Archibald #2: The Starting Line Up

Art Life , Reviews Mar 23, 2004 No Comments

God, how we love that racing analogy! Way, way back in the early 90s the whole Archibald-as-horse-race thing got started and every year the Herald gives odds on who are the favourites and who are the long shots. We predict (with no odds) that they’ll have done it again no later than Wednesday this week.

The major problem with the analogy is that while it seems strangely apt, there’s actually nowhere you can place bets, nor are there scratchings and the track always remains the same; heavy. The Archibald is antithetical to light and breeze and Cherry Hood and Adam Cullen’s wins are the exception to the rule because for the most part it’s the turgid application of big paint and heavy, gilt frames and worthy subjects that rule the day rather than paintings that are actually any good.

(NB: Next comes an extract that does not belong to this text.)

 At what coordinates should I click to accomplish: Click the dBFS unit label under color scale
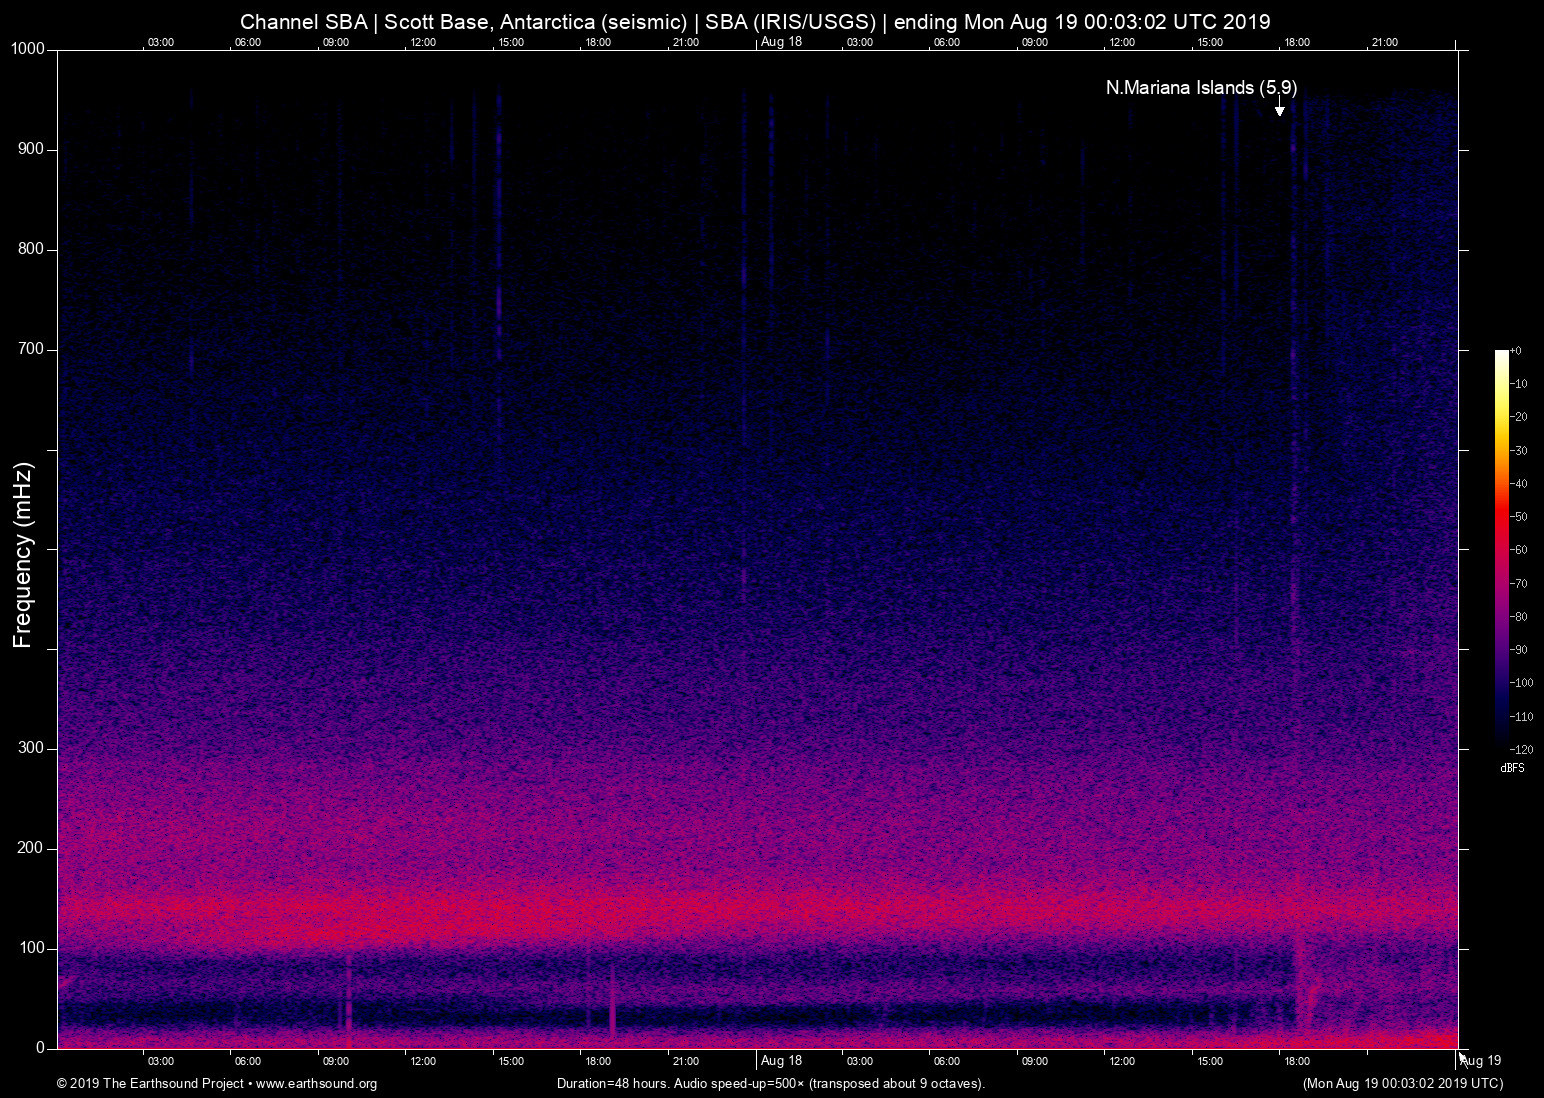click(1512, 768)
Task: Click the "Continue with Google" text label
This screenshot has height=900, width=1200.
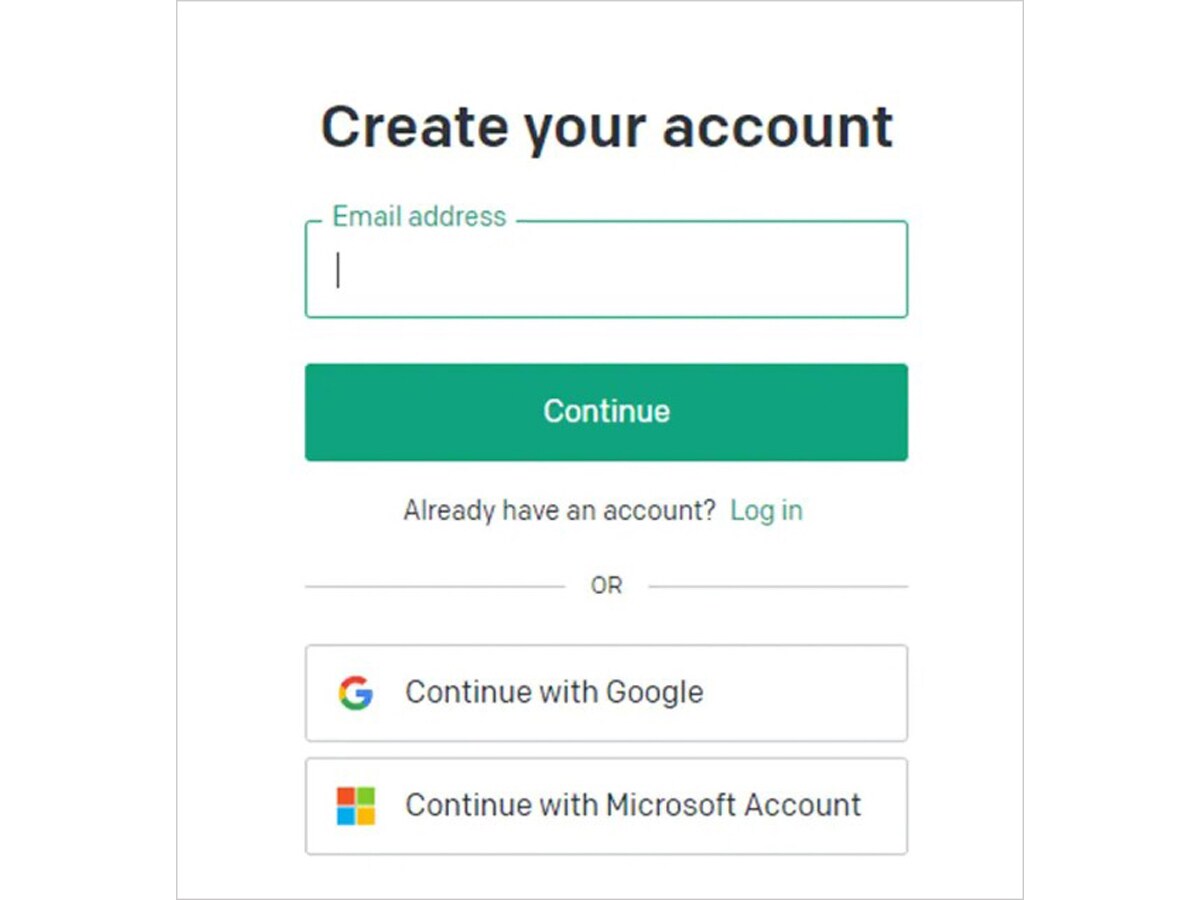Action: 554,693
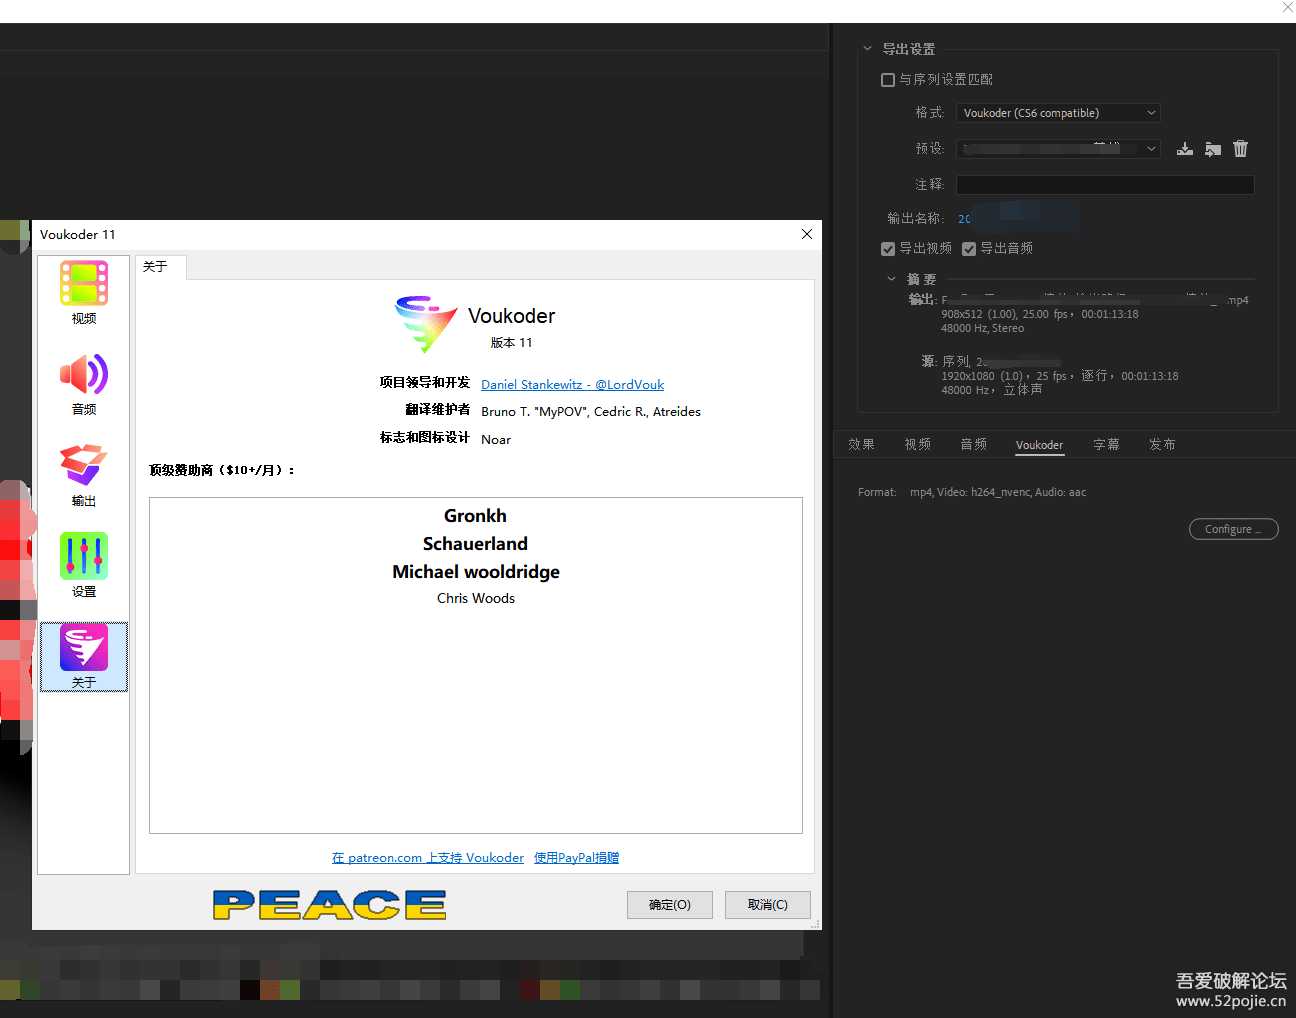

Never mind, because this year things are different! There is an excellent portrait of Martin Browne Art Dealer by McLean Edwards that’s different enough to stand out yet traditional enough to keep the “contemporary is shit” grumblers happy. It’s a fine looking picture and has all of the artist’s trademarks – puppy dogs, toy aeroplanes, crowded frame – but judging from the repro on the AGNSW web site, it’s finely balanced too. We’re going way out on a limb here, but we reckon Edwards is gonna win this thing! (Maybe).

We gently chastised Henry Mulholand for his self promotion but that’ all forgotten now because his picture of Nicky Meyers isn’t half bad – not half bad at all. We’re also attracted to Rodney Pople’s Self Portrait After Henry Raeburn, that pictures the artist in Old Sydney Town gear ice skating opposite the Sydney Opera House. We like the style and we like the clothes. Pamela Tippet’s Self Portrait is in a similar retro style, and we applaud the backward looking nature of a contemporary portrait that acknowledges the history of the genre while still managing to get some element of modern intimacy.

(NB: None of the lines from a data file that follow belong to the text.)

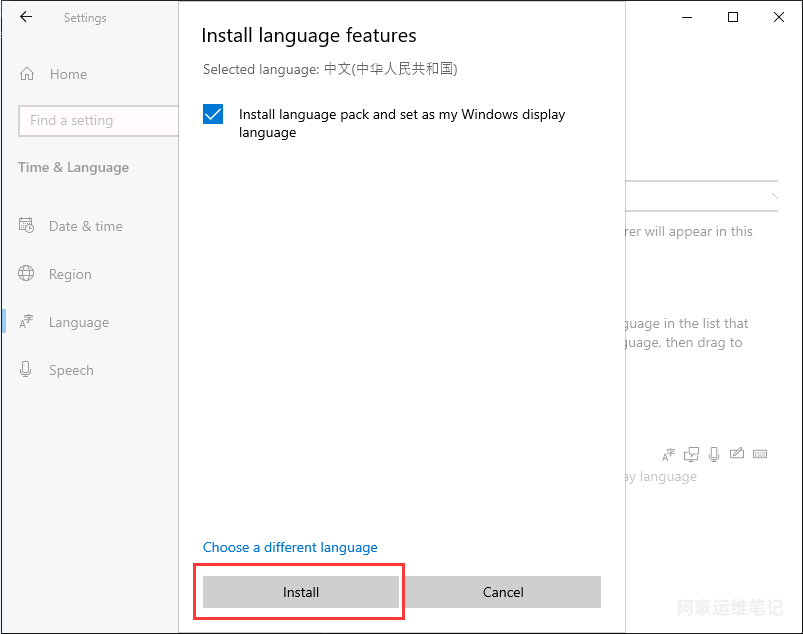Click the handwriting pen feature icon
This screenshot has height=634, width=803.
pyautogui.click(x=737, y=453)
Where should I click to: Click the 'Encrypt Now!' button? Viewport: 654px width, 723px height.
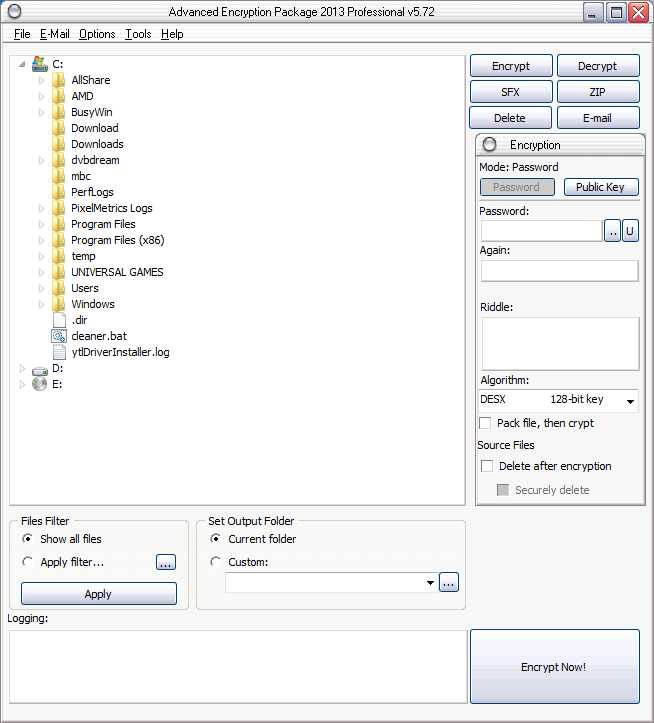pos(554,666)
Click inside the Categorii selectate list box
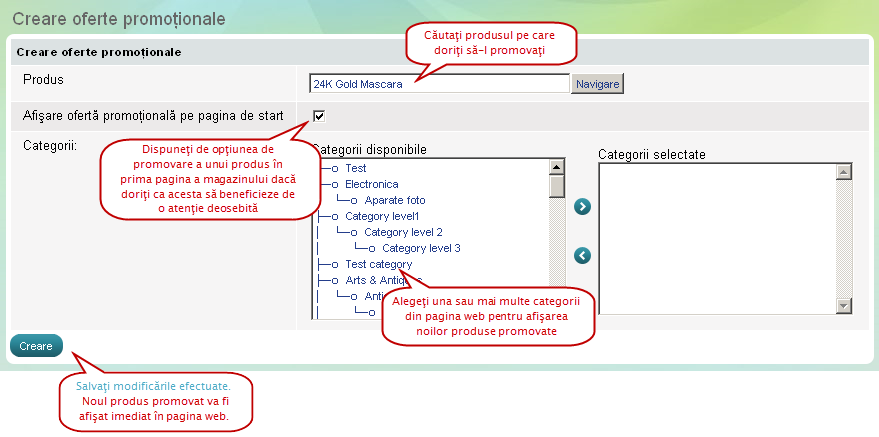The height and width of the screenshot is (437, 879). [715, 238]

There are some shockers too. David Bromley’s portrait of McLean Edwards is terrible, illustrative in a bad way, looking as though it belongs in the 1980s (the bad 1980s, not the cool 80s) and we’re not just saying that because we had David Bromley mixed up with David Bromfield (which we did and we apologise – they can’t be more different – one is a painter from South Australia and the other is a flat cap wearing, ex-pat Englishman who tirelessly complains about Australian art). Henry Van den Wildenberg The Story Teller – Mem Fox is the kind of art you see in framing shops and would someone please give Kerrie Lester a prize so she’ll stop entering the friggin Archibald?

Upset victories for the prize may come in the form of Nicolas Harding’s Studio Visit: Rusty drops by with Blade & Tony (lots of paint, worthy subject matter), Craig Ruddy’s David Gulpilil, Two Worlds (just worthy, nothing else good here) and Geoffrey Dyer’s Graeme Murphy (although we had predicted pre-entry media coverage would disqualify it and we stand by our rash claims!). Cullen’s Margaret Throsby is a good looking painting but it’s hard to imagine that the judges would give it to him again when his much earlier entry of Mikey Robbins in 1999 was very similar. A painting has to look like a painting to win!

Then again, someone else may win it.